* [Exercise] From the statistics exercises, transcribe word for word the passage that opens with the words containing "margin_of_error = z_critical" and closes with "Interval: (63.550, 66.450)".
──────── Excerpt provided ────────
95% Confidence Interval: (0.6082, 0.6918)


**Q12.** A researcher is testing the effectiveness of two different teaching methods on student performance.
Sample A has a mean score of 85 with a standard deviation of 6, while sample B has a mean score of 82
with a standard deviation of 5. Conduct a hypothesis test to determine if the two teaching methods have a
significant difference in student performance using a t-test with a significance level of 0.01.

To determine if there is a significant difference in student performance between the two teaching methods, you can conduct a two-sample t-test.

The null hypothesis typically states that there is no significant difference between the two groups, while the alternative hypothesis suggests that there is a significant difference. 

In [9]:
import numpy as np
import scipy.stats as stats


mean_A = 85
stddev_A = 6
n_A = 30  
mean_B = 82
stddev_B = 5
n_B = 30

# Significance level
alpha = 0.01

# Calculate the test statistic
t_statistic, p_value = stats.ttest_ind_from_stats(mean_A, stddev_A, n_A, mean_B, stddev_B, n_B)

# Calculate the degrees of freedom
df = n_A + n_B - 2

# Calculate the critical value
t_critical = stats.t.ppf(1 - alpha / 2, df)
print(f"t_critical: {t_critical}")
print(f"t-statistic: {t_statistic}")
print(f"p-value: {p_value}")

if abs(t_statistic) > t_critical:
    print("Reject the null hypothesis. There is a significant difference in student performance.")
else:
    print("Fail to reject the null hypothesis. There is no significant difference in student performance.")


t_critical: 2.6632869538098674
t-statistic: 2.1038606199548298
p-value: 0.03973697161571063
Fail to reject the null hypothesis. There is no significant difference in student performance.


**Q13.** A population has a mean of 60 and a standard deviation of 8. A sample of 50 observations has a mean
of 65. Calculate the 90% confidence interval for the true population mean.

In [10]:
import scipy.stats as stats
import math

sample_mean = 65
population_stddev = 8
sample_size = 50

# Significance level (alpha) for a 90% confidence interval
alpha = 0.10 

# Calculate the critical value (Z) for a one-tailed test
z_critical = stats.norm.ppf(1 - alpha)

standard_error = population_stddev / math.sqrt(sample_size)


margin_of_error = z_critical * standard_error

# Calculate the confidence interval
lower_bound = sample_mean - margin_of_error
upper_bound = sample_mean + margin_of_error

# Print the results
print(f"90% Confidence Interval: ({lower_bound:.3f}, {upper_bound:.3f})")


90% Confidence Interval: (63.550, 66.450)


**Q14.** In a study of the effects of caffeine on reaction time, a sample of 30 participants had an average
reaction time of 0.25 seconds with a standard deviation of 0.05 seconds. Conduct a hypothesis test to
determine if the caffeine has a significant effect on reaction time at a 90% confidence level using a t-test.
──────── Data excerpts ────────
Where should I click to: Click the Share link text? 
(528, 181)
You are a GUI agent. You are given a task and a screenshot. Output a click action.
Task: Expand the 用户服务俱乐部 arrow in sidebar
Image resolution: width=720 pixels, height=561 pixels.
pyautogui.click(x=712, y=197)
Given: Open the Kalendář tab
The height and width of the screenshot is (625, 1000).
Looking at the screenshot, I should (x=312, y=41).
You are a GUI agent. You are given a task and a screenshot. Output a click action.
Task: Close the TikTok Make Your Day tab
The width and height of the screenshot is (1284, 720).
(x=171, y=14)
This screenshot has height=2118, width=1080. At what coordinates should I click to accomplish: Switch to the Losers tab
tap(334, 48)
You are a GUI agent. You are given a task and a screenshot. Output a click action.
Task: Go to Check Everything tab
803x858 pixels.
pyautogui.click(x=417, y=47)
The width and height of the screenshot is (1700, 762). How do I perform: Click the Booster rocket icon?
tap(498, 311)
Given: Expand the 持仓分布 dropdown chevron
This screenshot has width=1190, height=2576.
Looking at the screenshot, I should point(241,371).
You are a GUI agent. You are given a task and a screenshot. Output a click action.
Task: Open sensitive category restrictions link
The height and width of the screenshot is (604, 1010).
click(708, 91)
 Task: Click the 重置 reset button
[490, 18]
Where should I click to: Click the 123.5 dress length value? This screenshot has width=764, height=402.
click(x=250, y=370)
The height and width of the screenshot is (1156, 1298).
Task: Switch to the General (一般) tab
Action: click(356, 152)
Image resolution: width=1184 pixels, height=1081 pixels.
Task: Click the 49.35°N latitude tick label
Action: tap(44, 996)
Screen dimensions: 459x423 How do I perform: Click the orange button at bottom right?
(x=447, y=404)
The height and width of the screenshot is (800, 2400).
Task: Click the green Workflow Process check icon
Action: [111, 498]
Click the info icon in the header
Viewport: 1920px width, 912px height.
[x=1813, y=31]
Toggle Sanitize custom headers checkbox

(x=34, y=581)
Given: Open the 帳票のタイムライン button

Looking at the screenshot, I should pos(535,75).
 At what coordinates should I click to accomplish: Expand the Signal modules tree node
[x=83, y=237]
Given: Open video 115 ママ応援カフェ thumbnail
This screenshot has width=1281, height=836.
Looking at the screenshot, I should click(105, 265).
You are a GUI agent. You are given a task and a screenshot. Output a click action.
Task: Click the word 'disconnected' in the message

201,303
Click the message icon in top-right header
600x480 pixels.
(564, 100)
────────
* [Completed exercise]
margin_of_error = z_critical * standard_error

# Calculate the confidence interval
lower_bound = sample_mean - margin_of_error
upper_bound = sample_mean + margin_of_error

# Print the results
print(f"90% Confidence Interval: ({lower_bound:.3f}, {upper_bound:.3f})")


90% Confidence Interval: (63.550, 66.450)